“It will take a few minutes to get a report from the station on Toorey. Suppose I call you back about sunrise. I can give you the weather forecast, and there’ll be light enough for you to show me your Bowl. All right?”
“That will be excellent. I will wait.” Barlennan crouched where he was beside the radio while the storm shrieked on around him. The pellets of methane that splattered against his armored back failed to bother him — they hit a lot harder in the high latitudes. Occasionally he stirred to push away the fine drift of ammonia that kept accumulating on the raft, but even that was only a minor annoyance — at least, so far.
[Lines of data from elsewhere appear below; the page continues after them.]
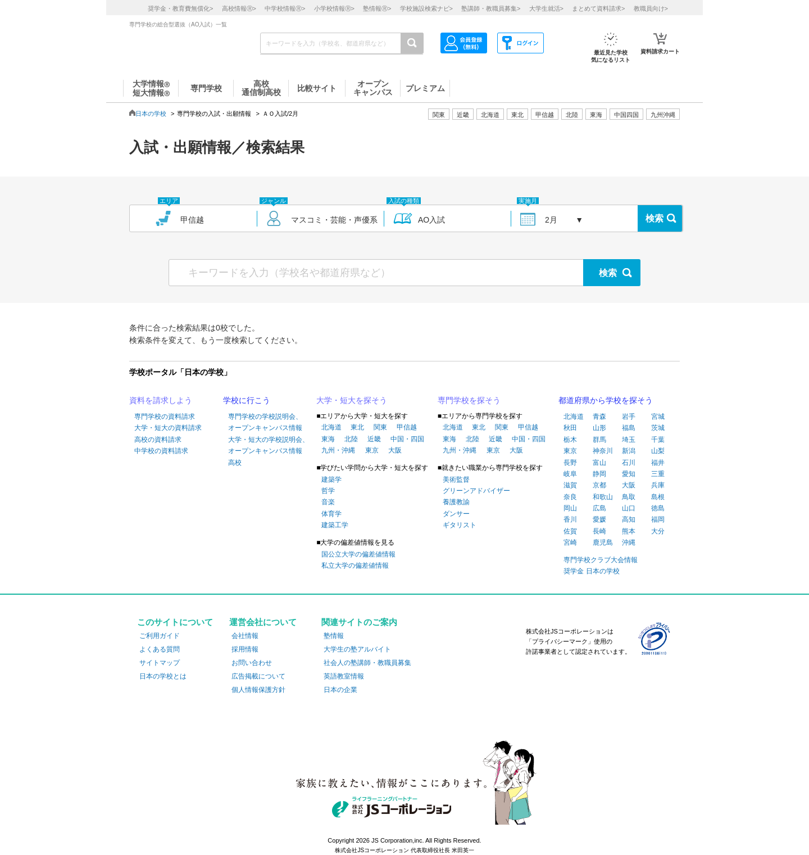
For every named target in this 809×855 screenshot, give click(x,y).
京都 (599, 485)
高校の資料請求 (157, 440)
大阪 (395, 450)
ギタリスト (459, 525)
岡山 (570, 508)
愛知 (628, 474)
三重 (658, 474)
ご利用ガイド (159, 636)
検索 (654, 218)
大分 (658, 531)
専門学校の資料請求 (164, 416)
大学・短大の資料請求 (168, 428)
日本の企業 (340, 690)
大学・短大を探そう (351, 400)
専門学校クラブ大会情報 (600, 560)
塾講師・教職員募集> (490, 8)
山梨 (658, 451)
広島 (599, 508)
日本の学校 (150, 113)
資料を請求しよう (160, 400)
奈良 (570, 497)
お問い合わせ (251, 663)
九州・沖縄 (338, 450)
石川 (628, 463)
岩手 (628, 416)
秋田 (570, 428)
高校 (235, 463)
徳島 (658, 508)
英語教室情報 (344, 676)
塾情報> (377, 8)
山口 (628, 508)
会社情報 (244, 636)
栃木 (570, 440)
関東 (380, 427)
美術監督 (456, 479)
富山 (599, 463)
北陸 (351, 439)
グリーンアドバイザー (476, 491)
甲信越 (407, 427)
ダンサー (456, 514)
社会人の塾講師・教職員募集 (367, 663)
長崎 (599, 531)
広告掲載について (258, 676)
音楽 (328, 502)
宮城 (658, 416)
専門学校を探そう (469, 400)
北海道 (490, 114)
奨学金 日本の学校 (591, 571)
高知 (628, 519)
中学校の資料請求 (161, 451)
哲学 (328, 491)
Toward midwinter, in five or six thousand days, the stuff would be melting in full sunlight, and rather shortly thereafter would be freezing again. The main idea was to get the liquid away from the vessel or vice versa before the second freeze, or Barlennan’s crew would be chipping a couple of hundred rafts clear of the beach. The Bree was no river boat, but a full-sized oceangoing ship. It took the Flyer only the promised few minutes to get the required information, and his voice sounded once more from the tiny speaker as the clouds over the bay lightened with the rising sun. “I’m afraid I was right, Barl. There is no letup in sight. Practically the whole northern hemisphere — which doesn’t mean a thing to you — is boiling off its icecap. I understand the storms in general last all winter. The fact that they come separately in the higher southern latitudes is because they get broken up into very small cells by Coriolis deflection as they get away from the equator.”
“By what?”
“By the same force that makes any projectile you throw swerve so noticeably to the left — at least, while I’ve never seen it under your conditions, it would practically have to on this planet.”